ARKEOLOJİ JAPON PRENSESİ VE İSLAMCILIK

Paylaş

Bu Yazıyı Paylaş

veya linki kopyala

Gerçek bir sonbahar günü. Sabah çocukları okula bırakırken ceket giyim. Gece bütün kapı ve pencereleri kapattım, üzerimi örttüm. Urfa'da sonbahar bugün başladı diyebilirim. Zaten biz Kürtlerin şifahi takvime göre sonbahar bugünlerde başlıyor. Biraz önce adetim olduğu üzere parkta birkaç tur atmak istedim, hava soğuk olduğundan yarıda bıraktım. Parkta köpekler dışında kimse yoktu. Yaklaşık dört aydır böyle bir havaya hasretiz. Gündüz birkaç iş. Cuma namazı Hekimdede camiinde. Hutbenin konusunu unuttum. Camiden çıkarken iki kadın dilek için iki küpe açmamı rica etti. Birisi evde kalmış iki kızı için dilek tuttuğunu söyledi. Belki hurafe ama öyle bile olsa güzel bir teselli, bir umut. 

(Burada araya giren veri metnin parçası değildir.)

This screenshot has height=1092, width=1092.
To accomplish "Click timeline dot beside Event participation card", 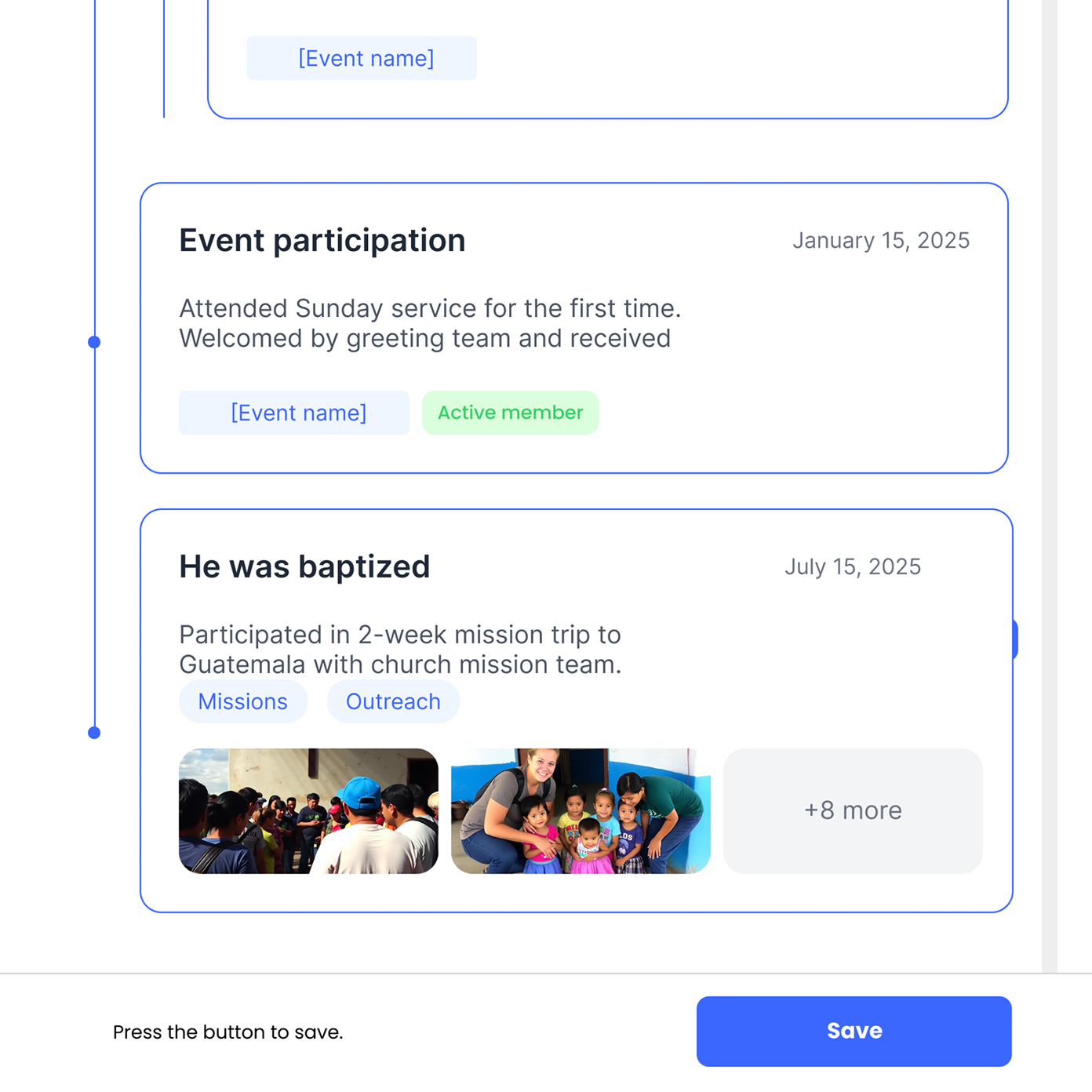I will (94, 342).
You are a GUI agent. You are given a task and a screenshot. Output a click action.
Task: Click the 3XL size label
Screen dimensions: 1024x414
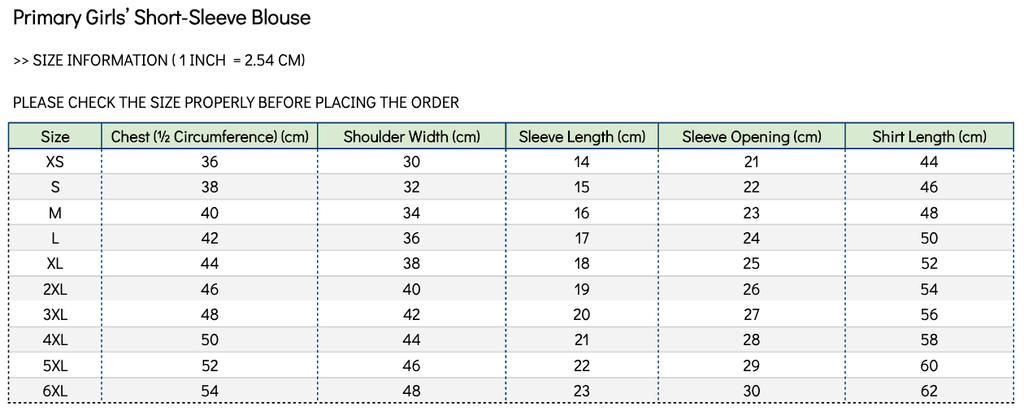click(55, 314)
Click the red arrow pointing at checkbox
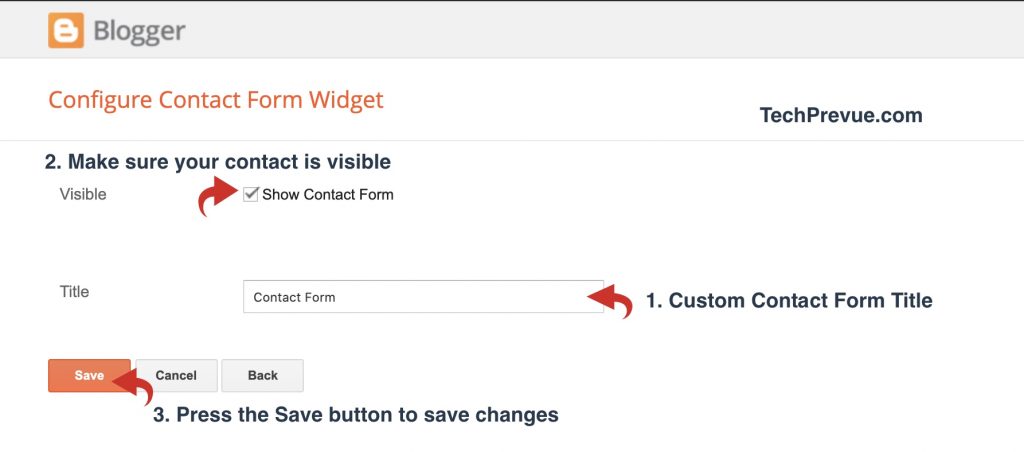The image size is (1024, 452). (214, 197)
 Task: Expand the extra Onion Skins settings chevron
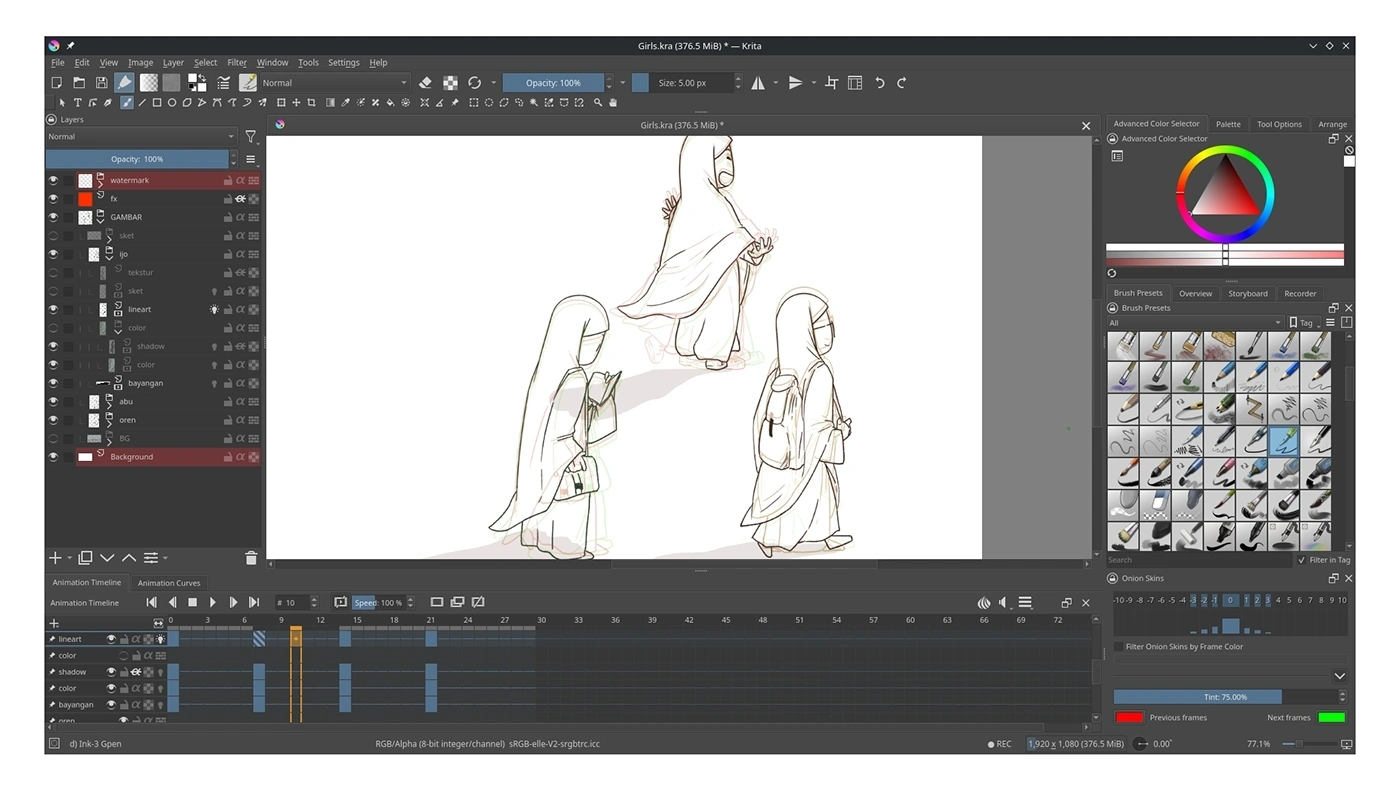pyautogui.click(x=1340, y=675)
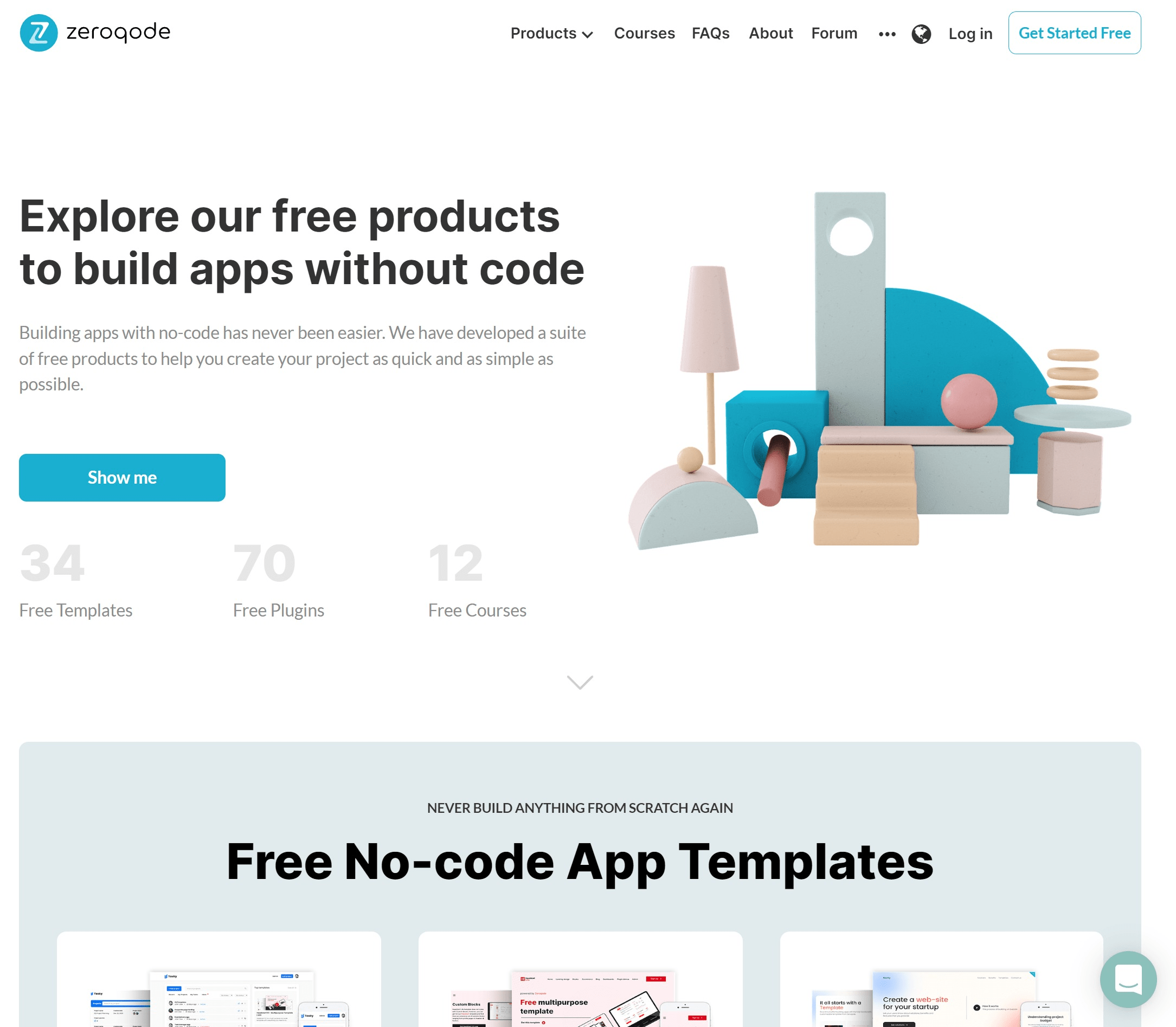Click the Z favicon in browser tab
Viewport: 1176px width, 1027px height.
[37, 31]
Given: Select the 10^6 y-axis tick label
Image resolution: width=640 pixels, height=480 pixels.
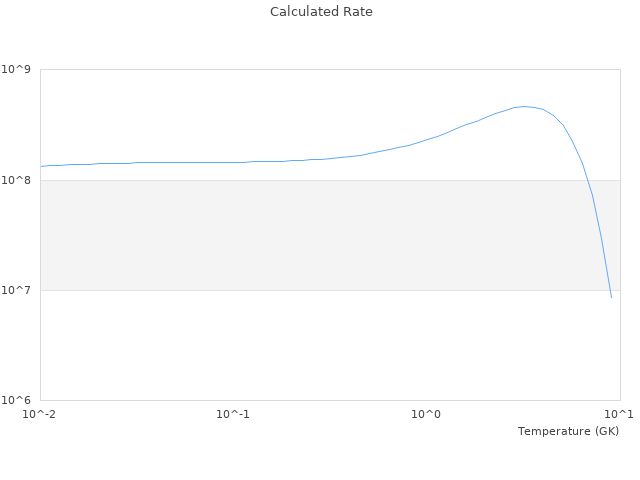Looking at the screenshot, I should pos(17,400).
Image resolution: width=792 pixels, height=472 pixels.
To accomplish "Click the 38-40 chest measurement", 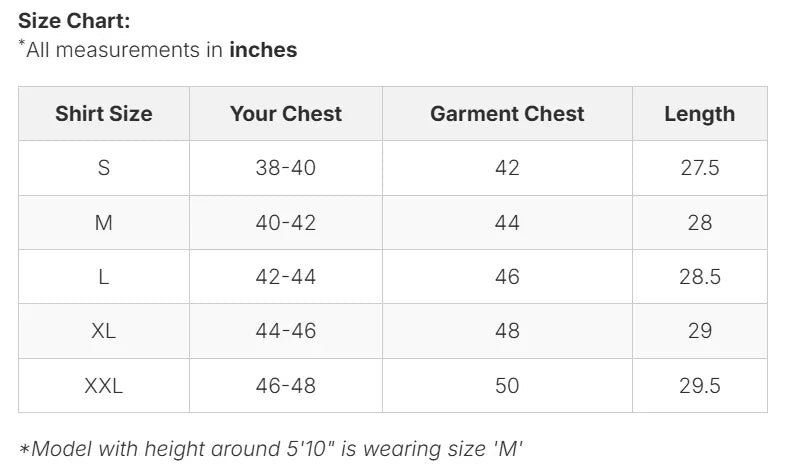I will tap(286, 168).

İkindiye doğru köyümüz olan Karaköprü ilçesine bağlı Ayanlar Köyü'nde Japon prensesini misafir ettik. Ayanlar ikinci Göbeklitepe olmaya namzet. Belki de geçecek. Bazı arkeolog akademisyenler öyle diyor. Japon ekibi kazıyı yapacağı için açılışını prenses yaptı. Çok mütevazi ve mütebessim birine benziyor. Doğarken prenses olarak doğmak ne büyük bir talih! Bütün bürokrasi etrafında pervane. Çalışarak, emek harcayarak, alınteri dökerek böyle bir makama erişmek imkansız. Şehr-i Urfa ve köyümüz için hayırlara vesile olur inşaallah! Ne gariptir, işin mutfağında kurulda ve müzede özverili bir şekilde çalışan sanat tarihçisi ve arkeolog arkadaşlar var. Vitrinde ve protokolde ise siyasiler, bürokratlar, zenginler var. Çok hazin ama tarihin değişmeyen yasası bu. 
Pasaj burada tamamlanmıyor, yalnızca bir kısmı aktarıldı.